Records:
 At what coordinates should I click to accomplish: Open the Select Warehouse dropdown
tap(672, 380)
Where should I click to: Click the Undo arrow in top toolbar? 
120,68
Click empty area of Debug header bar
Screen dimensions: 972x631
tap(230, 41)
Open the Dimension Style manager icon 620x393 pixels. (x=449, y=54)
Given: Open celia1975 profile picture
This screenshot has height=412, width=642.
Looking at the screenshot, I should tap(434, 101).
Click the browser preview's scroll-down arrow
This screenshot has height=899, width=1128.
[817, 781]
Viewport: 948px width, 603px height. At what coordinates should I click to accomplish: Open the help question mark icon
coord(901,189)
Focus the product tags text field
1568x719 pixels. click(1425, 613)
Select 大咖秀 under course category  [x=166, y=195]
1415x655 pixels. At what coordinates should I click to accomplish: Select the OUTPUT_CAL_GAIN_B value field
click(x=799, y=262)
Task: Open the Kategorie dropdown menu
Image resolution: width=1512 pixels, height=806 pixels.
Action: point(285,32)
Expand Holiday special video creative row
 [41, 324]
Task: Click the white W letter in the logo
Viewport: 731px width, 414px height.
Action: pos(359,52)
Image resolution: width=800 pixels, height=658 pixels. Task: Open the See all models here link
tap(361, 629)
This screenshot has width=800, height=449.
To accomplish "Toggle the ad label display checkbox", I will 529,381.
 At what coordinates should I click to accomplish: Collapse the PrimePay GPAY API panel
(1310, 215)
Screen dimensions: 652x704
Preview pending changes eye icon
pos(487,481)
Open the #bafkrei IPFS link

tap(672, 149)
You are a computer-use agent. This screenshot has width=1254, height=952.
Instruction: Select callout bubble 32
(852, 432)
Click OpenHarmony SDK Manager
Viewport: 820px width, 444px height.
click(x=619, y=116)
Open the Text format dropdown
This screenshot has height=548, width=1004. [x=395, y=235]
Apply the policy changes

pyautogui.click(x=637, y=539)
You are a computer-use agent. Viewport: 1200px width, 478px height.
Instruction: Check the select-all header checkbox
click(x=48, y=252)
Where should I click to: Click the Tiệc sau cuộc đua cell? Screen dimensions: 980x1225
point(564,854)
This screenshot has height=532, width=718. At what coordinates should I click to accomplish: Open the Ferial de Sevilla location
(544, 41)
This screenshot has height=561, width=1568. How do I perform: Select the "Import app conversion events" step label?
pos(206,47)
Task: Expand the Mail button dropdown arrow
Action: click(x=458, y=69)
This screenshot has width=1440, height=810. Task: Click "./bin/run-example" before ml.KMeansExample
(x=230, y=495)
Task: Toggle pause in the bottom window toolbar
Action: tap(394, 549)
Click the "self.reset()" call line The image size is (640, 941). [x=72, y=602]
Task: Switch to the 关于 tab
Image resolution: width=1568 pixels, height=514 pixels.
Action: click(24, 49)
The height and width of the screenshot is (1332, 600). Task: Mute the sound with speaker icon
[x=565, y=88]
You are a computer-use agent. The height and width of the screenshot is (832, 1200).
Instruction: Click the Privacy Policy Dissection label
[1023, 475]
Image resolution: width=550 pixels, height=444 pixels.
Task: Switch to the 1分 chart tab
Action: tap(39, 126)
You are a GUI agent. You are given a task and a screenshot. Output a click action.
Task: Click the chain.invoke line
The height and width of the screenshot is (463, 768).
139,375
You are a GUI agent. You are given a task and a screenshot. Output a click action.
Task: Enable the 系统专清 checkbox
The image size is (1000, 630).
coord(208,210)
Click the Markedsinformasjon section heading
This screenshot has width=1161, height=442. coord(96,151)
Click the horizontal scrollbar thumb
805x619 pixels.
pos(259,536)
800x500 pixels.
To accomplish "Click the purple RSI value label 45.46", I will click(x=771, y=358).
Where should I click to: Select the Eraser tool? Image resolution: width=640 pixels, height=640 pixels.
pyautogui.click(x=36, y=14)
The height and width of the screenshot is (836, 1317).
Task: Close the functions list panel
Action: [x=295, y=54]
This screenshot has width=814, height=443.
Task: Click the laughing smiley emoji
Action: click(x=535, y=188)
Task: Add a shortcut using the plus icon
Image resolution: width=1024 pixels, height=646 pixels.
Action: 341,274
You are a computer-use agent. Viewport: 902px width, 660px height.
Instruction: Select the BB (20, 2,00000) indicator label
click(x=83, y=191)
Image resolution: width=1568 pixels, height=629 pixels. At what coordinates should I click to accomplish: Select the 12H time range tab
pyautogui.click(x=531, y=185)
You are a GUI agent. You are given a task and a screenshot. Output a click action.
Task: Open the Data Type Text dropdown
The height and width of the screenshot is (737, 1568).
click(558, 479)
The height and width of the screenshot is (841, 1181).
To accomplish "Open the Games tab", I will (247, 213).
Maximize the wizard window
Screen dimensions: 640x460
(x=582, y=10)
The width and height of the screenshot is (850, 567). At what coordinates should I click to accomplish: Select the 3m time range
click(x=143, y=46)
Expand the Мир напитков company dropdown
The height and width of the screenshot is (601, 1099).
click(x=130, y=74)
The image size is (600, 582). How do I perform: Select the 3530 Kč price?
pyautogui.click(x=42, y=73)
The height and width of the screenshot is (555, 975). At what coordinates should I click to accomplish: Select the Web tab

What to do: Write out all the records above again, exactly as they stand.

Final answer:
 At what coordinates should I click to accomplish: Open the Select Warehouse dropdown
tap(672, 380)
Where should I click to: Click the Undo arrow in top toolbar? 
120,68
Click empty area of Debug header bar
Screen dimensions: 972x631
tap(230, 41)
Open the Dimension Style manager icon 620x393 pixels. (x=449, y=54)
Given: Open celia1975 profile picture
This screenshot has height=412, width=642.
Looking at the screenshot, I should tap(434, 101).
Click the browser preview's scroll-down arrow
This screenshot has height=899, width=1128.
[817, 781]
Viewport: 948px width, 603px height. At what coordinates should I click to accomplish: Open the help question mark icon
coord(901,189)
Focus the product tags text field
1568x719 pixels. click(1425, 613)
Select 大咖秀 under course category  [x=166, y=195]
1415x655 pixels. At what coordinates should I click to accomplish: Select the OUTPUT_CAL_GAIN_B value field
click(x=799, y=262)
Task: Open the Kategorie dropdown menu
Image resolution: width=1512 pixels, height=806 pixels.
Action: point(285,32)
Expand Holiday special video creative row
 [41, 324]
Task: Click the white W letter in the logo
Viewport: 731px width, 414px height.
Action: pos(359,52)
Image resolution: width=800 pixels, height=658 pixels. Task: Open the See all models here link
tap(361, 629)
This screenshot has width=800, height=449.
To accomplish "Toggle the ad label display checkbox", I will 529,381.
 At what coordinates should I click to accomplish: Collapse the PrimePay GPAY API panel
(1310, 215)
Screen dimensions: 652x704
Preview pending changes eye icon
pos(487,481)
Open the #bafkrei IPFS link

tap(672, 149)
You are a computer-use agent. This screenshot has width=1254, height=952.
Instruction: Select callout bubble 32
(852, 432)
Click OpenHarmony SDK Manager
Viewport: 820px width, 444px height.
click(x=619, y=116)
Open the Text format dropdown
This screenshot has height=548, width=1004. [x=395, y=235]
Apply the policy changes

pyautogui.click(x=637, y=539)
You are a computer-use agent. Viewport: 1200px width, 478px height.
Instruction: Check the select-all header checkbox
click(x=48, y=252)
Where should I click to: Click the Tiệc sau cuộc đua cell? Screen dimensions: 980x1225
point(564,854)
This screenshot has height=532, width=718. At what coordinates should I click to accomplish: Open the Ferial de Sevilla location
(544, 41)
This screenshot has height=561, width=1568. How do I perform: Select the "Import app conversion events" step label?
pos(206,47)
Task: Expand the Mail button dropdown arrow
Action: click(x=458, y=69)
This screenshot has width=1440, height=810. Task: Click "./bin/run-example" before ml.KMeansExample
(x=230, y=495)
Task: Toggle pause in the bottom window toolbar
Action: tap(394, 549)
Click the "self.reset()" call line The image size is (640, 941). [x=72, y=602]
Task: Switch to the 关于 tab
Image resolution: width=1568 pixels, height=514 pixels.
Action: click(24, 49)
The height and width of the screenshot is (1332, 600). Task: Mute the sound with speaker icon
[x=565, y=88]
You are a computer-use agent. The height and width of the screenshot is (832, 1200).
Instruction: Click the Privacy Policy Dissection label
[1023, 475]
Image resolution: width=550 pixels, height=444 pixels.
Task: Switch to the 1分 chart tab
Action: tap(39, 126)
You are a GUI agent. You are given a task and a screenshot. Output a click action.
Task: Click the chain.invoke line
The height and width of the screenshot is (463, 768).
139,375
You are a GUI agent. You are given a task and a screenshot. Output a click action.
Task: Enable the 系统专清 checkbox
The image size is (1000, 630).
coord(208,210)
Click the Markedsinformasjon section heading
This screenshot has width=1161, height=442. coord(96,151)
Click the horizontal scrollbar thumb
805x619 pixels.
pos(259,536)
800x500 pixels.
To accomplish "Click the purple RSI value label 45.46", I will click(x=771, y=358).
Where should I click to: Select the Eraser tool? Image resolution: width=640 pixels, height=640 pixels.
pyautogui.click(x=36, y=14)
The height and width of the screenshot is (836, 1317).
Task: Close the functions list panel
Action: [x=295, y=54]
This screenshot has width=814, height=443.
Task: Click the laughing smiley emoji
Action: click(x=535, y=188)
Task: Add a shortcut using the plus icon
Image resolution: width=1024 pixels, height=646 pixels.
Action: 341,274
You are a computer-use agent. Viewport: 902px width, 660px height.
Instruction: Select the BB (20, 2,00000) indicator label
click(x=83, y=191)
Image resolution: width=1568 pixels, height=629 pixels. At what coordinates should I click to accomplish: Select the 12H time range tab
pyautogui.click(x=531, y=185)
You are a GUI agent. You are given a task and a screenshot. Output a click action.
Task: Open the Data Type Text dropdown
The height and width of the screenshot is (737, 1568).
click(558, 479)
The height and width of the screenshot is (841, 1181).
To accomplish "Open the Games tab", I will (247, 213).
Maximize the wizard window
Screen dimensions: 640x460
(x=582, y=10)
The width and height of the screenshot is (850, 567). At what coordinates should I click to accomplish: Select the 3m time range
click(x=143, y=46)
Expand the Мир напитков company dropdown
The height and width of the screenshot is (601, 1099).
click(x=130, y=74)
The image size is (600, 582). How do I perform: Select the 3530 Kč price?
pyautogui.click(x=42, y=73)
The height and width of the screenshot is (555, 975). At what coordinates should I click to accomplish: Select the Web tab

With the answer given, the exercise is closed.